Set exercise - Reproduce the entries from the line containing "关闭本页 (913, 732)" through the line containing "Объявления (300, 273)", requests included. Multiply every coordinate in the answers by 0.45 and round to whole numbers, with halves going up, while leaving all other numbers untouched.
+++
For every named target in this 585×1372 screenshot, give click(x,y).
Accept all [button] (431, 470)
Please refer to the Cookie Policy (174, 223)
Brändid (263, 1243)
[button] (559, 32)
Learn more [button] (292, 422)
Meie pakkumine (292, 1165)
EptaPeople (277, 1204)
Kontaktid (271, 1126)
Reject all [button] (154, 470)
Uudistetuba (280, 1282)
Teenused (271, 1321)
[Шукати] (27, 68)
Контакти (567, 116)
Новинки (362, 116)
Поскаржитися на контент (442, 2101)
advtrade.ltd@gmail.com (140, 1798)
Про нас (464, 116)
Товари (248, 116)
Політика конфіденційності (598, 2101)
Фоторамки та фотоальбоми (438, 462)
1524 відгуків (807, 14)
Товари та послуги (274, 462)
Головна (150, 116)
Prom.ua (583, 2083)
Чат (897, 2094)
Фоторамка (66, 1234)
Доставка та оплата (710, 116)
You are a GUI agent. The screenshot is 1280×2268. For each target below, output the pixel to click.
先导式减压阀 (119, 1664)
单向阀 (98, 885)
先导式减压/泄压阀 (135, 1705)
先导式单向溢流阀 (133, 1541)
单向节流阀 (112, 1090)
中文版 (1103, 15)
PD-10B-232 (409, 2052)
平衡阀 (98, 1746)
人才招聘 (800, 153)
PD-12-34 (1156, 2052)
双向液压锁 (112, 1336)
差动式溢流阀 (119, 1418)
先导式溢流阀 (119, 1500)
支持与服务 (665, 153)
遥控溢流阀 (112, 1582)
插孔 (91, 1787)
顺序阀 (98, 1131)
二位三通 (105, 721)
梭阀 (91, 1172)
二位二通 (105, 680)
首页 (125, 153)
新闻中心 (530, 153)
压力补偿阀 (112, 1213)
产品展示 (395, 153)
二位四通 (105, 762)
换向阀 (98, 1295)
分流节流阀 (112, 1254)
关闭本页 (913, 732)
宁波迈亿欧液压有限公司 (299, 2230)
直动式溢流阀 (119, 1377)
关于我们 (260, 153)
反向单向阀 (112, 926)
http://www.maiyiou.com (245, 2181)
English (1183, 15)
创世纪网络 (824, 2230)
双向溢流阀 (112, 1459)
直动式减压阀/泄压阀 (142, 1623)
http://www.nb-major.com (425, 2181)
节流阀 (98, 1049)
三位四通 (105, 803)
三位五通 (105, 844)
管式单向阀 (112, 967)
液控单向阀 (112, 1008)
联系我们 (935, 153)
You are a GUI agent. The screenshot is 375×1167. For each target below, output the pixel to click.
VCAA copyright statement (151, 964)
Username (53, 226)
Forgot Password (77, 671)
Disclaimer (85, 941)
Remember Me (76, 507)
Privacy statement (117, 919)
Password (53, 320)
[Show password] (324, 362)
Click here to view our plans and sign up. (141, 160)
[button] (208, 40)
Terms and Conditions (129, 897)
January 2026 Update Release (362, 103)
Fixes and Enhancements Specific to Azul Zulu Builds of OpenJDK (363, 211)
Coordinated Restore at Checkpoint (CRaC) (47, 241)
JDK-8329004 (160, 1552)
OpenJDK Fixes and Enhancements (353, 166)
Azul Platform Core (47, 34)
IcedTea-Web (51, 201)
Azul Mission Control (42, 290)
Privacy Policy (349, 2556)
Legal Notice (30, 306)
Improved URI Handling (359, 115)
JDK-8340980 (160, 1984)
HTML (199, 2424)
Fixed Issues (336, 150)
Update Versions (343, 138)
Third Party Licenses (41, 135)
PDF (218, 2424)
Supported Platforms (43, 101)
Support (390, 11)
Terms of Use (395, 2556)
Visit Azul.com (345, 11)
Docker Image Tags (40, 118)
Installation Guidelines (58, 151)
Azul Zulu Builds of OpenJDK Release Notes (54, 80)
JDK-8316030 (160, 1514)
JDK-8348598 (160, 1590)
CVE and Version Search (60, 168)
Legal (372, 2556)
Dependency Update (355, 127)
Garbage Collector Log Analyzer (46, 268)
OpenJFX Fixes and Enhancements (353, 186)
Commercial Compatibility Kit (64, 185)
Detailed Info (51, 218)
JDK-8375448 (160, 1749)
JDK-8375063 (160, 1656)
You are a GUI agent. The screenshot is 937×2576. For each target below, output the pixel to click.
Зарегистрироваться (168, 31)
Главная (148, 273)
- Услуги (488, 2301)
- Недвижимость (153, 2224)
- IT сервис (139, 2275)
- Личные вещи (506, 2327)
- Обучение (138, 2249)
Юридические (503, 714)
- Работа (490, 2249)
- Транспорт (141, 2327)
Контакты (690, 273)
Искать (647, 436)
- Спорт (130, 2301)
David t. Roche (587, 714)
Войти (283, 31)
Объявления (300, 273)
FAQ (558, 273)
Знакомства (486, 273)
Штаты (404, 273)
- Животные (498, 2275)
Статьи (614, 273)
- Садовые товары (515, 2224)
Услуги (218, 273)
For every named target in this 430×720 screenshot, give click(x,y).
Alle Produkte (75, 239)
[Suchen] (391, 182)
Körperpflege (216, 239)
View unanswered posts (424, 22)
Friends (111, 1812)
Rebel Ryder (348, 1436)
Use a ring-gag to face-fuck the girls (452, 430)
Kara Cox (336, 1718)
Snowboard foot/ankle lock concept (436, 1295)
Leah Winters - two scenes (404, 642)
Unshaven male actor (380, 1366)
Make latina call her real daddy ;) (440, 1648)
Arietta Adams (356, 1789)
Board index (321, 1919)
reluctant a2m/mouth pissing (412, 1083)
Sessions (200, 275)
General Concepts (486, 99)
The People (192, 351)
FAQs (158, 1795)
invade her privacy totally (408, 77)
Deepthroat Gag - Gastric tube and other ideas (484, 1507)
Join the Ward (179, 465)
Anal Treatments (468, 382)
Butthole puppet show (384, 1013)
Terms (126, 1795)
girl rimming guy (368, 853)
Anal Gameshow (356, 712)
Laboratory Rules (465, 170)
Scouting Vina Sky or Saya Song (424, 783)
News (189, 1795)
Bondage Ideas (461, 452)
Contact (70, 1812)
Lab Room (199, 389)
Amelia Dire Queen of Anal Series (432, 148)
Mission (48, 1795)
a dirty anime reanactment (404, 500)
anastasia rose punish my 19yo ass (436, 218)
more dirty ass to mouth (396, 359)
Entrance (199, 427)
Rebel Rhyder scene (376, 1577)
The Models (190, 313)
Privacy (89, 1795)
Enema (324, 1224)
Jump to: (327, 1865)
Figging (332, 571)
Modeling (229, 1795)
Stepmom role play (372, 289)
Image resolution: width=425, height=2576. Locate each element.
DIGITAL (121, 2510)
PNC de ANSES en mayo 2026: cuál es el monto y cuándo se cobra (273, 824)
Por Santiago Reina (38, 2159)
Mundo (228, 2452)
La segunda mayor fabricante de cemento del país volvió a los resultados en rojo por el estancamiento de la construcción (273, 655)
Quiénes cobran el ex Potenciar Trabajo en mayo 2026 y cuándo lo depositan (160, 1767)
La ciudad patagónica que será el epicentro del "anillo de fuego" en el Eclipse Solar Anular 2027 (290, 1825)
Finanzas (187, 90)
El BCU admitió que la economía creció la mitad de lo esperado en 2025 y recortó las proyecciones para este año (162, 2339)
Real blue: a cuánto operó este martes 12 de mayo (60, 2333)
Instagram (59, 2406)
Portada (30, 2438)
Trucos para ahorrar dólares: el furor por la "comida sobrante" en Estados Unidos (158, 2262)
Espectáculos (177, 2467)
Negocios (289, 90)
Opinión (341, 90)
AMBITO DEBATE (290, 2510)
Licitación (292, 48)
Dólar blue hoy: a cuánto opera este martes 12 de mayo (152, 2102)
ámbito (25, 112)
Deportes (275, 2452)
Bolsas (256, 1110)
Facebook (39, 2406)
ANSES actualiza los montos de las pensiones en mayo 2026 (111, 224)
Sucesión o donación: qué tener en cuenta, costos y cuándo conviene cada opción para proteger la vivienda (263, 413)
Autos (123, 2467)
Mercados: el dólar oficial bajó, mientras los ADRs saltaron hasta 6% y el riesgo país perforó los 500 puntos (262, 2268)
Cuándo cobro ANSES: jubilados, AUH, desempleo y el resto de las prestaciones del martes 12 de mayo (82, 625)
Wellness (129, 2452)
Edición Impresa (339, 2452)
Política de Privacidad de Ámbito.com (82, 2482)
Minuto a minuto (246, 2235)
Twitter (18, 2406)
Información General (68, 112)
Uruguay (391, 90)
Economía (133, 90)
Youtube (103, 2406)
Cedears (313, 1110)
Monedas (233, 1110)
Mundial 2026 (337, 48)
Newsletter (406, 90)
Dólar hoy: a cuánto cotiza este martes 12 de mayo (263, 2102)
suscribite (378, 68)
+++
Solution for this exercise -
关闭本页 (411, 329)
宁波迈亿欧液压有限公司 (135, 1004)
直动式溢流阀 (54, 620)
关于我们 (117, 69)
反向单向阀 (50, 417)
http://www.maiyiou.com (110, 981)
English (532, 7)
创世纪网络 (371, 1004)
双向溢流阀 (50, 657)
直动式减压阀/泄压阀 (64, 730)
http://www.nb-major.com (191, 981)
节流阀 (44, 472)
三位四通 (47, 361)
三位五通 (47, 380)
管式单向阀 (50, 435)
液控单向阀 (50, 454)
联系我们 (421, 69)
You are a GUI agent. The screenshot is 375×1167. For each target below, output the pixel to click.
VCAA copyright statement (68, 434)
Username (24, 102)
Forgot Password (35, 302)
Disclaimer (38, 423)
Remember Me (34, 228)
Privacy statement (53, 414)
Password (24, 144)
[Show password] (146, 163)
Click here to view our plans and sign up. (63, 72)
[button] (94, 18)
Terms and Conditions (58, 404)
January 2026 Update Release (163, 46)
Fixes and Enhancements Specific to Azul Zulu Builds of OpenJDK (163, 95)
Coordinated Restore at Checkpoint (CRaC) (21, 108)
JDK-8329004 (72, 698)
OpenJDK Fixes and Enhancements (159, 75)
Azul Platform Core (21, 15)
IcedTea-Web (23, 90)
Azul Mission Control (19, 131)
Privacy Policy (157, 1150)
Legal Notice (14, 138)
Improved URI Handling (162, 52)
JDK-8340980 (72, 893)
HTML (90, 1091)
Fixed Issues (151, 68)
Update Versions (154, 62)
Third Party Licenses (18, 61)
PDF (98, 1091)
Supported Platforms (19, 45)
Support (176, 5)
Terms of Use (178, 1150)
Visit Azul.com (155, 5)
Docker Image Tags (18, 53)
Installation Guidelines (26, 68)
Azul Zulu Builds of OpenJDK Release Notes (24, 36)
JDK-8316030 (72, 681)
JDK-8348598 (72, 716)
CVE and Version Search (27, 76)
Legal (167, 1150)
Dependency Update (160, 57)
Garbage Collector Log Analyzer (21, 121)
OpenJFX Fixes and Enhancements (159, 84)
Commercial Compatibility Kit (29, 83)
Detailed Info (23, 98)
JDK-8375448 (72, 787)
JDK-8375063 (72, 745)
You are a GUI agent. The screenshot is 937×2576. For each target below, output the pixel to click.
Зарегистрироваться (76, 14)
Главная (67, 123)
- Услуги (220, 1035)
- Недвижимость (69, 1001)
- IT сервис (63, 1024)
- Личные вещи (228, 1047)
- Обучение (62, 1012)
Юридические (226, 321)
- Работа (221, 1012)
- Транспорт (63, 1047)
Контакты (311, 123)
Искать (291, 196)
- Спорт (59, 1035)
David t. Roche (264, 321)
Войти (127, 14)
Объявления (135, 123)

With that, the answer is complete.